第4話 部活動のじかん
強く引かれる手に何とか転ばないようにするのが精一杯だった。階段に辿り着くもあの何かを見て同じように逃げようとする連中でごった返し、とてもじゃないが降れそうもない
「おい、アレがこっちに来るぞ!」「お前ら早く通れ!殺される!」「押さないでよ!転びそうになったじゃん!」
「流石にこれだと通れないな・・・、しゃーないから上から行かないか?」
ちょうど彼も同じことを考えていたようで、私もすぐ賛同した。
「そうだね、なら良いこと考えたんだけど、どうせ向こうに行って降りても昇降口はごった返しているはずだと思うんだよ。なら私の入ってる部室に行かないかな?いざって時に鍵も締められるし何とかなるかも」
なるべくアレから遠ざかりたいのと、出来るだけ安全な方法を考えた結果、それが一番の私の中でのベストだった。そう言うと彼は。
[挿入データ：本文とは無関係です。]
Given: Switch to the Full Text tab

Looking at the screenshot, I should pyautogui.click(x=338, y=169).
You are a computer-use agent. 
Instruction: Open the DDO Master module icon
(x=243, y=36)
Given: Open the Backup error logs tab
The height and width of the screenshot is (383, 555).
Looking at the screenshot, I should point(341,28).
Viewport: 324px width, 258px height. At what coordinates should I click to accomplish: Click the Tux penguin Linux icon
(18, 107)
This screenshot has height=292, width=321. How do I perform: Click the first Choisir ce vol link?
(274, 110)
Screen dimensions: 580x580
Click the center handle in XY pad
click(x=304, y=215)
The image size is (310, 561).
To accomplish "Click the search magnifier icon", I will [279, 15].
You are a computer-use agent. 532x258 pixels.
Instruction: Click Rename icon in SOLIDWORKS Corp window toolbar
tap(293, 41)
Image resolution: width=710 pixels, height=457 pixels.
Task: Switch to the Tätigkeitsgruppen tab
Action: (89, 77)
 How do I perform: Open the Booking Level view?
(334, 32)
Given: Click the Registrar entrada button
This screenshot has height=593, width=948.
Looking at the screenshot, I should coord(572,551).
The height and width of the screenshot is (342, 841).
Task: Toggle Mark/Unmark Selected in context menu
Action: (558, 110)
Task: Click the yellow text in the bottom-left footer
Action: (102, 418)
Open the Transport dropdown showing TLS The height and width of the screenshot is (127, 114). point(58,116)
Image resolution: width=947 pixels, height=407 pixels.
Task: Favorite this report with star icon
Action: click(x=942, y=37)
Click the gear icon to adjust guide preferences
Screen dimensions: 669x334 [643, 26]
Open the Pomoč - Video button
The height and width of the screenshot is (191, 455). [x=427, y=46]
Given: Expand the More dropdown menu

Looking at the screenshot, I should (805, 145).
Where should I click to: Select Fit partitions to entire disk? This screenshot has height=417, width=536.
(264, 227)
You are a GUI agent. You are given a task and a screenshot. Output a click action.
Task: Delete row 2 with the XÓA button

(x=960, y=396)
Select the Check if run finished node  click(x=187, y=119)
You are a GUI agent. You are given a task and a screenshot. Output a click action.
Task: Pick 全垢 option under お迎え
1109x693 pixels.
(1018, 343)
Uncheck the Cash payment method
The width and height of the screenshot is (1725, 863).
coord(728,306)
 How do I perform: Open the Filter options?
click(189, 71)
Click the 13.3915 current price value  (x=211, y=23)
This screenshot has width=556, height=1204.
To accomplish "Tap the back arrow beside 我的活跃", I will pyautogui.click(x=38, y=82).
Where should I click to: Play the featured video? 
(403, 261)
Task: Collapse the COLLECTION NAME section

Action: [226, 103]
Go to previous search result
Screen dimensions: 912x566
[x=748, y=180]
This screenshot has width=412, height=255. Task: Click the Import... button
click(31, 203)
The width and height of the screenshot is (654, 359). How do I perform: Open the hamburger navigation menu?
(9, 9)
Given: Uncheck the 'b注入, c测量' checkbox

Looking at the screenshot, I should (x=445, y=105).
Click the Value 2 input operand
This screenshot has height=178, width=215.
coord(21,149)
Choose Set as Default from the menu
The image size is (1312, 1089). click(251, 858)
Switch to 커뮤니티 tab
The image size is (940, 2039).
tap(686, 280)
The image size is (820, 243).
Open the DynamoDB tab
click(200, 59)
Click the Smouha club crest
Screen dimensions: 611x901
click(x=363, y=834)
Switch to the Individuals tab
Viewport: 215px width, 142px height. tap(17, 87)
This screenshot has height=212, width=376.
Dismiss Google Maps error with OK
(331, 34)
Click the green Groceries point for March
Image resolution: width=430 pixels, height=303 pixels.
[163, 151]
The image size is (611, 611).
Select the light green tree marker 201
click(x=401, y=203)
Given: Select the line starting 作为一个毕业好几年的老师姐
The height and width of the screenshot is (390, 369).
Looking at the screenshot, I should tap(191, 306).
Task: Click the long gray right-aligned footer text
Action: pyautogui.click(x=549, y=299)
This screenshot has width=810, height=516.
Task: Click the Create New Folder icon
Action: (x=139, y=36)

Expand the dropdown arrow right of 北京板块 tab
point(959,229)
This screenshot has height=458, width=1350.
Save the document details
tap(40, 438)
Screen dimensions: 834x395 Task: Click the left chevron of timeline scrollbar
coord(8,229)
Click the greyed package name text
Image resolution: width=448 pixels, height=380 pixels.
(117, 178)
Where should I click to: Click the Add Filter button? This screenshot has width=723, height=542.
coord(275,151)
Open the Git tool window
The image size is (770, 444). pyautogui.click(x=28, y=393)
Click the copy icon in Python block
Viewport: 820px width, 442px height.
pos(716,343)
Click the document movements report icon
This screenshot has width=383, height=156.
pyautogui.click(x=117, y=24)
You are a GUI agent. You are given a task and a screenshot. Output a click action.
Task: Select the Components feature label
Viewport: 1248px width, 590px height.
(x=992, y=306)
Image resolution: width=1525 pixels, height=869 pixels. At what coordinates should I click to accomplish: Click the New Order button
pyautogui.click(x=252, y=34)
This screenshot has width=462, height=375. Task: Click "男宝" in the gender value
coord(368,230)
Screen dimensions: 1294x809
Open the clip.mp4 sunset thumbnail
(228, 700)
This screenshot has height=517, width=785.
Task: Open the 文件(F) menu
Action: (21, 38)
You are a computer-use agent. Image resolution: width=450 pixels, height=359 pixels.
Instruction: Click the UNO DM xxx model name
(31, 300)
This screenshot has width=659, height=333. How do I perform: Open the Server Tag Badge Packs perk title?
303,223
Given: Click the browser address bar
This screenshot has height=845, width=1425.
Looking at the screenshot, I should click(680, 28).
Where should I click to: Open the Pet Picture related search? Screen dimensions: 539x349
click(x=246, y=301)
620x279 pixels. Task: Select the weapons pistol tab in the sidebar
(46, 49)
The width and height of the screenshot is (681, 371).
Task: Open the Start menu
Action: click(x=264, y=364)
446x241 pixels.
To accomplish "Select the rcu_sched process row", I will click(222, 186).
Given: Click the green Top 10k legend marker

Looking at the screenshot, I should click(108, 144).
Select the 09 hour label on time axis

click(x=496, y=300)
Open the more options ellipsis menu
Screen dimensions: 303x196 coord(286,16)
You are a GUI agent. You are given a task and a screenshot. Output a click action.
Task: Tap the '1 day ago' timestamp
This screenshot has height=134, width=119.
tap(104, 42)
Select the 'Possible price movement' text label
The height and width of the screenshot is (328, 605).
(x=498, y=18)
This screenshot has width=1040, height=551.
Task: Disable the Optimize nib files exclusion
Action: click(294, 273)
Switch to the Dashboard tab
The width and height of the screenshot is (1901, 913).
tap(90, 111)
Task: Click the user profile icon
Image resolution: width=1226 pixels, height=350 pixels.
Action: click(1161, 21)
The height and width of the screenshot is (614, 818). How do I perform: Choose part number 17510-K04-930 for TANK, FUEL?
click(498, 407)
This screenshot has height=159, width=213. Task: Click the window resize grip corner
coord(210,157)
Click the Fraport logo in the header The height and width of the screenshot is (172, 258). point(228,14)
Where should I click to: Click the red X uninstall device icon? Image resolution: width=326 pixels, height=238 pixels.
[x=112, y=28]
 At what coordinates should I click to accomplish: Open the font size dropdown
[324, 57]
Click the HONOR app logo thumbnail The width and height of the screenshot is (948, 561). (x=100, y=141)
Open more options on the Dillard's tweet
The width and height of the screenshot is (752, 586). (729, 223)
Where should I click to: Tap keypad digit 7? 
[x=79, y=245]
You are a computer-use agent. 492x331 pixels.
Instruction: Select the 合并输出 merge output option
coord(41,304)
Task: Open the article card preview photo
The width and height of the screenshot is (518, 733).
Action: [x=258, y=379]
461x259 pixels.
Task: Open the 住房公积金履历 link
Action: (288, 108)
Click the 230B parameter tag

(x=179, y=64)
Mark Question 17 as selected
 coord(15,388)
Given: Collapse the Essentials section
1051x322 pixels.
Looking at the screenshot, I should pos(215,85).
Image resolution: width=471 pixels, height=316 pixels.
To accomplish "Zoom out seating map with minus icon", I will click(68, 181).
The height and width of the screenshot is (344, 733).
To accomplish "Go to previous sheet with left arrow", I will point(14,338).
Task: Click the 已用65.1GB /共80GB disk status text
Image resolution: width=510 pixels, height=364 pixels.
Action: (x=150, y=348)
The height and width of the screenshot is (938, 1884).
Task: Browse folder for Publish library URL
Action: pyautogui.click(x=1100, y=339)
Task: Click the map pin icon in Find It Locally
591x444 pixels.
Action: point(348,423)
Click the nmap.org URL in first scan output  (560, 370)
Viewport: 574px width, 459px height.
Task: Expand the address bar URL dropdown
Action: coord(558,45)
「分かった、取り敢えず上にあがってそこからの部室への案内頼むよ」
彼はそう言うと私の腕を引きながら駆け足で3階へとあがった。
♦ ♦ ♦ ♦ ♦
「おー、ここだね。」
特別棟の4階にある化学講義室と書かれた部室に辿り着いた。一緒に上がった藤宮さんは息があがったようでハアハア言ってる。
「こ・・・ここのな、の?鍵、閉まってるけど」
「うーんと、ここの鍵、実は掛けていないんだよね。だからほら」
ギシッ、と軋みながら引き戸を開けた。
「色々不用心ですね・・・こんな時は助かりますけど、それよりいつまで手を握っているつもりですか?」
「ああ、ごめん!気持ち悪かったよね」
跳ねるかのように手を離し、取り敢えず教室の中に入った。
「別に汚いとかそういう事じゃ・・・」
「ん?何か言ったかな?」
「いえ、結構埃っぽいですね、でも机とかは綺麗・・・?」
入るなり部室の感想を言う彼女に結構冷静だなぁと思いつつ、綺麗になっている理由を説明した。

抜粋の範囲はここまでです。